**Aufgaben zur Bearbeitung**
1 > Aus welchem Grund wurde der Weg laut dem Textauszug über die Wegbenützung vor allem benützt?
2 > Führen Sie den Textauszug über die Wegbenützung im Anschluss an seinen letzten Satz fort.

**Textauszug**

Die geschilderte Benützung des Weges erfolgte regelmäßig, aber nur zur schneefreien Zeit. Daneben wurde zu denselben Zwecken auch die Bundesstraße B 200 benützt. Der Weg stellt für die Bewohner der Ortsteile M***** und O***** im wesentlichen keine Abkürzung dar, um zur Ortsmitte zu gelangen. Er verkürzt jedoch, wenn anschließend das "Kirchwegle" benützt wird, den Weg zur Kirche. Der Weg wurde vor allem deswegen benützt, weil es angenehmer und bequemer war, auf der ruhigen und unbefahrenen Viehgasse anstatt auf der B 200 ins Ortszentrum und zurück zu gelangen. Außerdem waren die Mitglieder der Familie der Kläger sehr leutselig und freundlich, weshalb man gern über diesen Weg ging. Der Weg wurde teilweise auch von Touristen frequentiert.

**Datensatz**
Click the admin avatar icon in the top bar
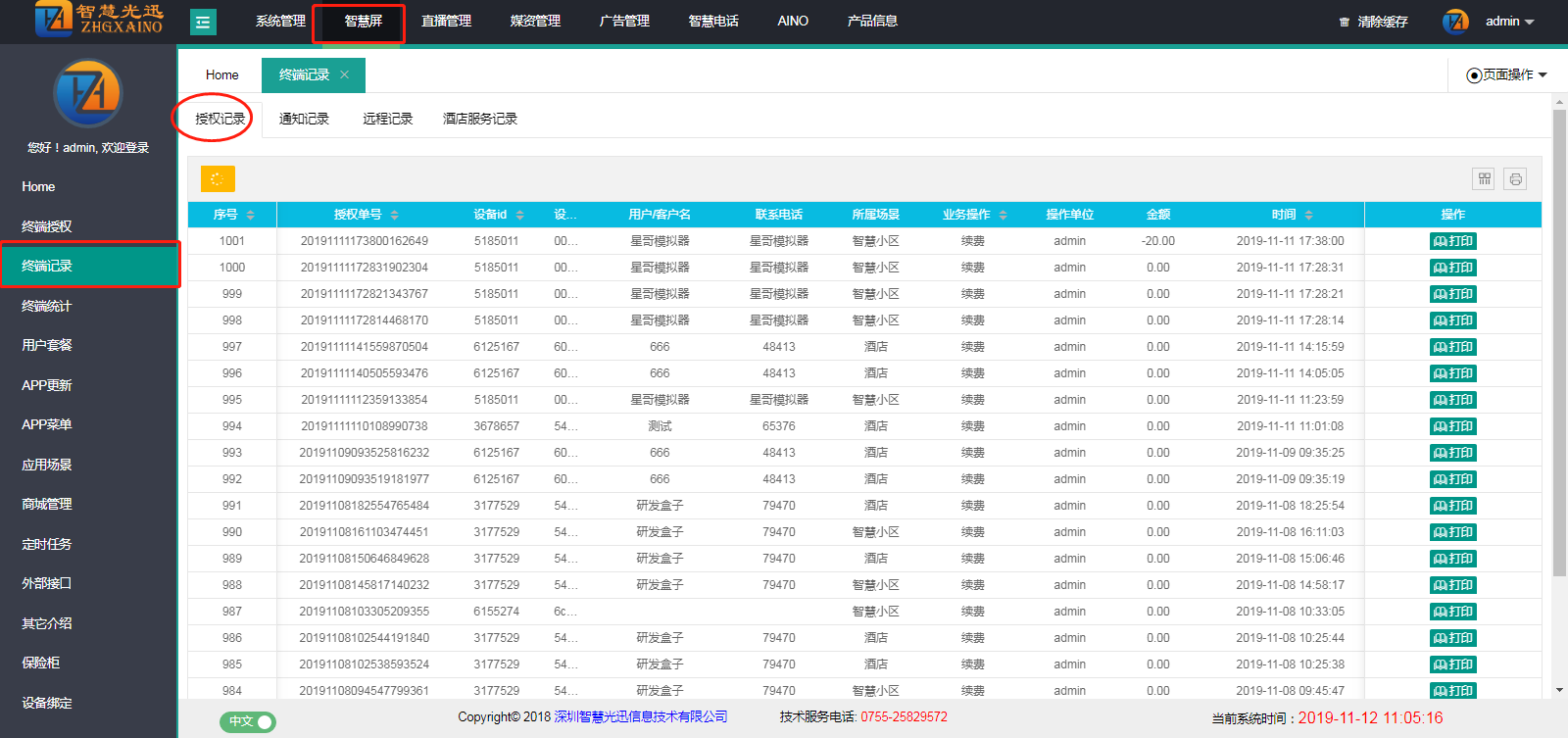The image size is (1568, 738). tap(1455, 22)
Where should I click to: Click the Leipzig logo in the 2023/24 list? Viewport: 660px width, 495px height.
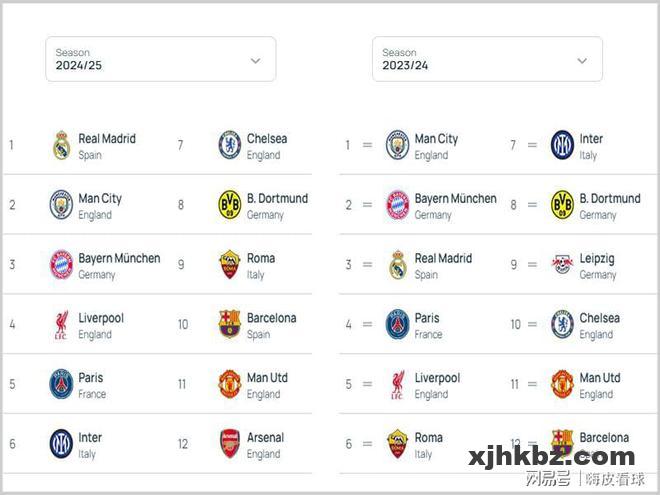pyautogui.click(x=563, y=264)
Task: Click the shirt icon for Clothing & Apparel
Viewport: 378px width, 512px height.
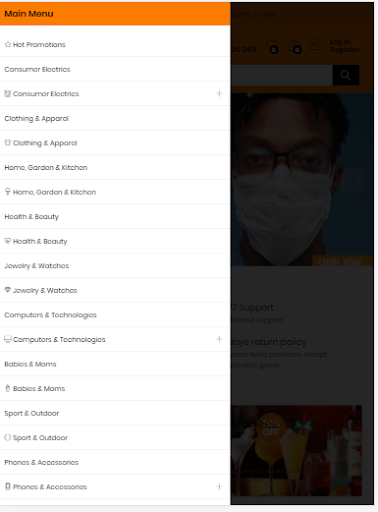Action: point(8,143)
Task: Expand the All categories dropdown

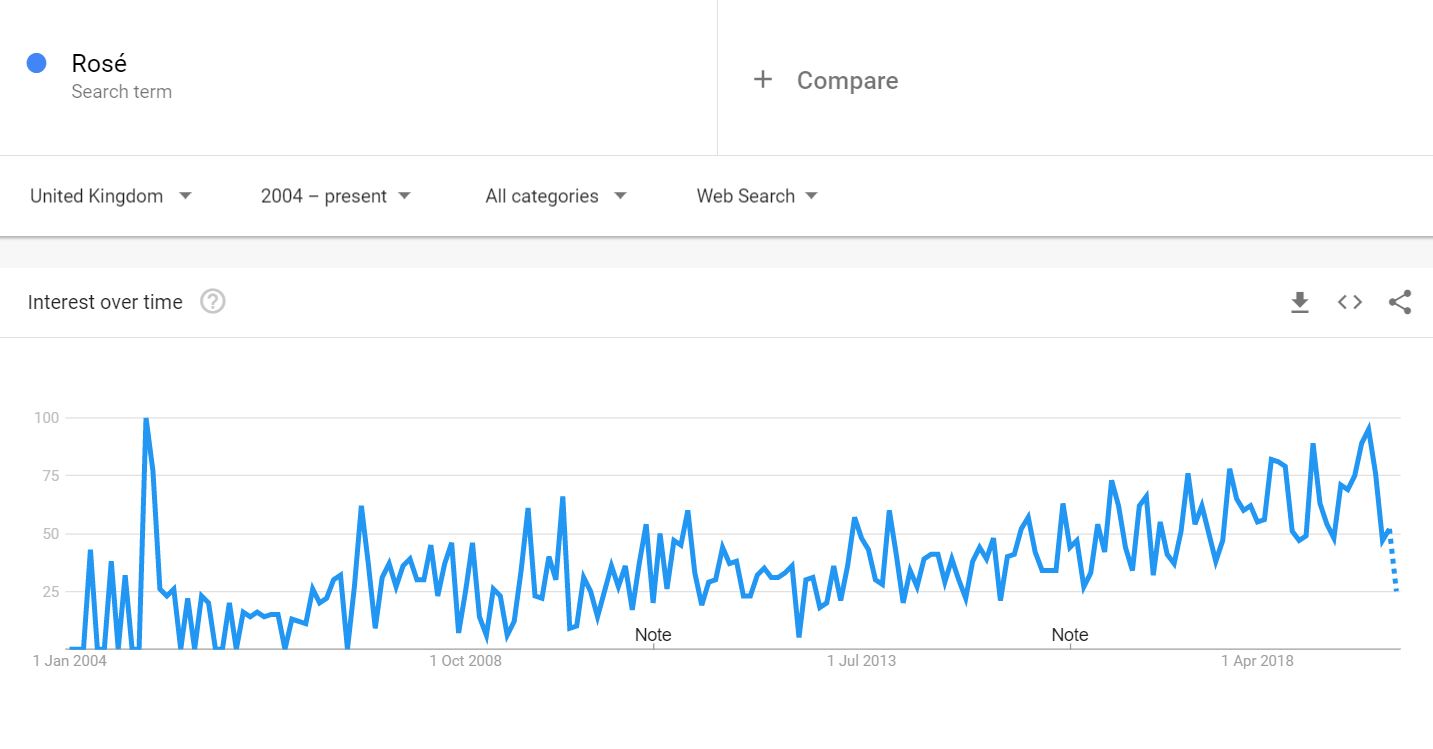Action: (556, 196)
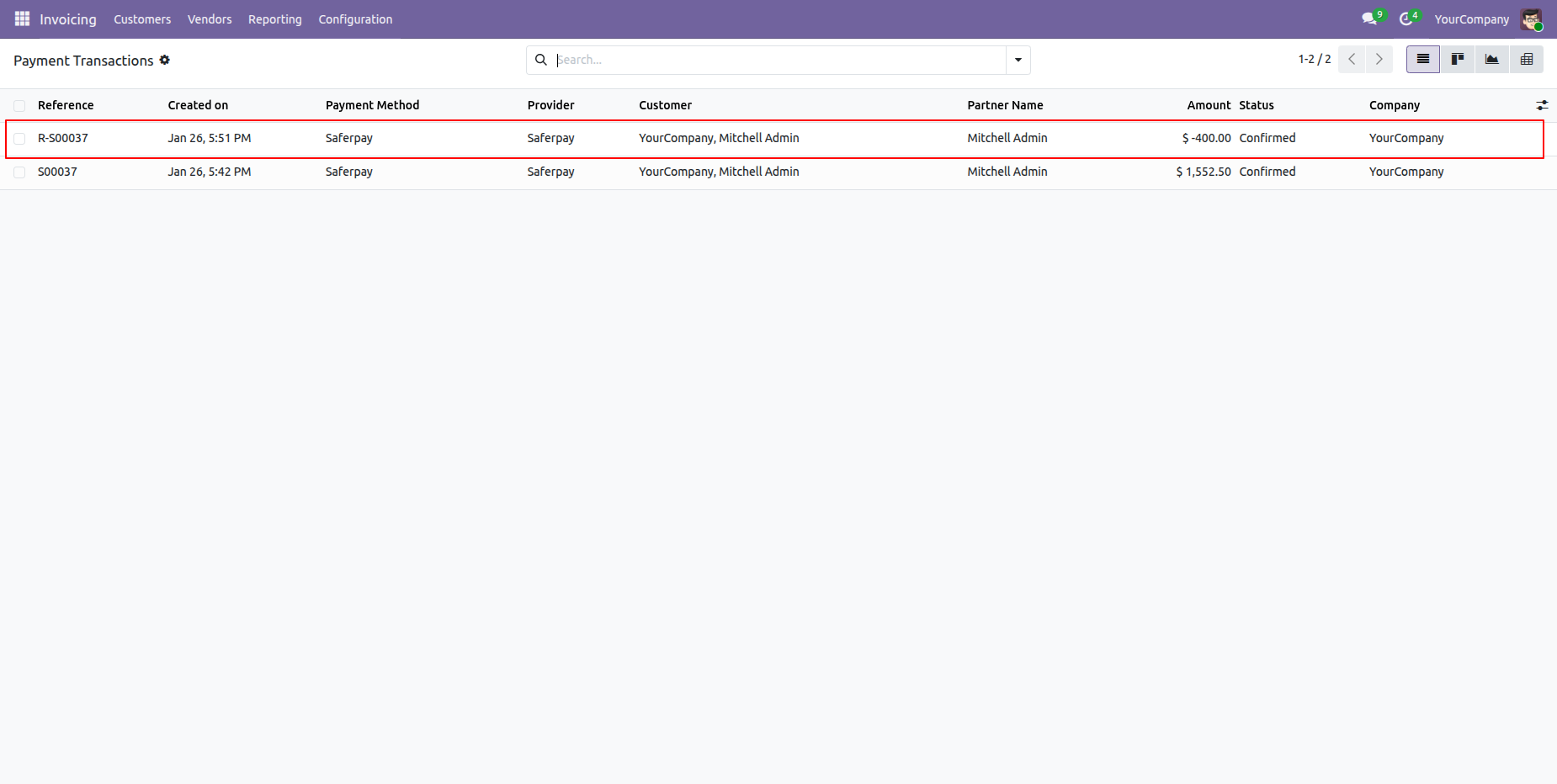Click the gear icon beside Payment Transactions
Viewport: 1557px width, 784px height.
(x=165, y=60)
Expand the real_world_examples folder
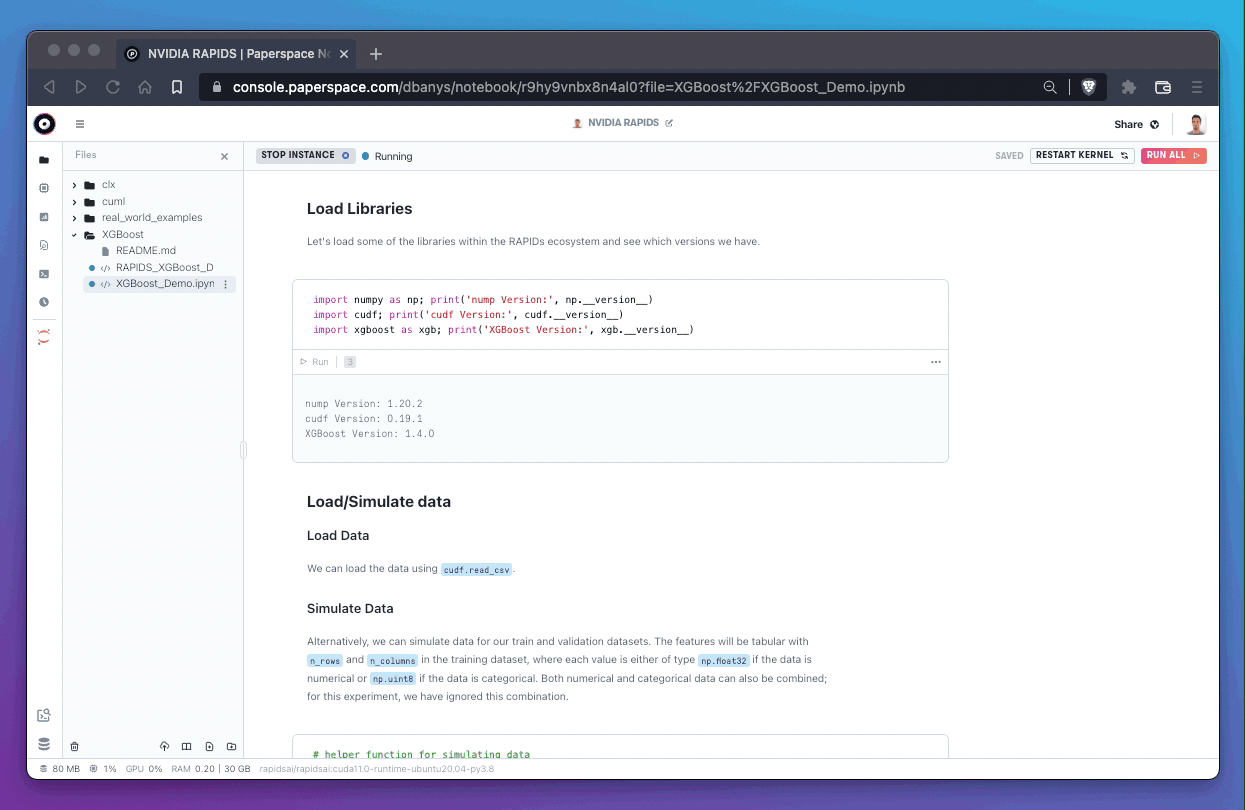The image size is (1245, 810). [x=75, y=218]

**Lösungen der Aufgaben**
1 > Weil es angenehmer und bequemer war, auf der ruhigen und unbefahrenen Viehgasse anstatt auf der B 200 ins Ortszentrum und zurück zu gelangen.

2 >
Auch der Beklagte und dessen Rechtsvorgänger sowie seine Familienangehörigen benützten den Weg, um zur Schule, zur Kirche und zu den Geschäften zum Einkaufen oder auch nur zur Viehgasse (zum Spazierengehen) zu gelangen. Die Benützung erfolgte mehrmals wöchentlich zumindest durch einen Zeitraum von 30 Jahren, ohne daß dies von den Klägern bzw deren Rechtsvorgängern, die den Beklagten und dessen Rechtsvorgänger beim Benützen des Weges wahrnahmen, beanstandet worden wäre.
Von ca. 1952 bis 1976 betrieb der Vater des Beklagten eine Landwirtschaft. Er trieb während dieser Zeit das Vieh im Frühjahr und im Herbst einige Tage über den Weg auf die dahinterliegende Viehweide. Es kann nicht festgestellt werden, ob er in diesem Zusammenhang die Rechtsvorgänger der Kläger um Erlaubnis fragte und ob diese ihm das Durchtreiben des Viehs bis auf Widerruf gestatteten.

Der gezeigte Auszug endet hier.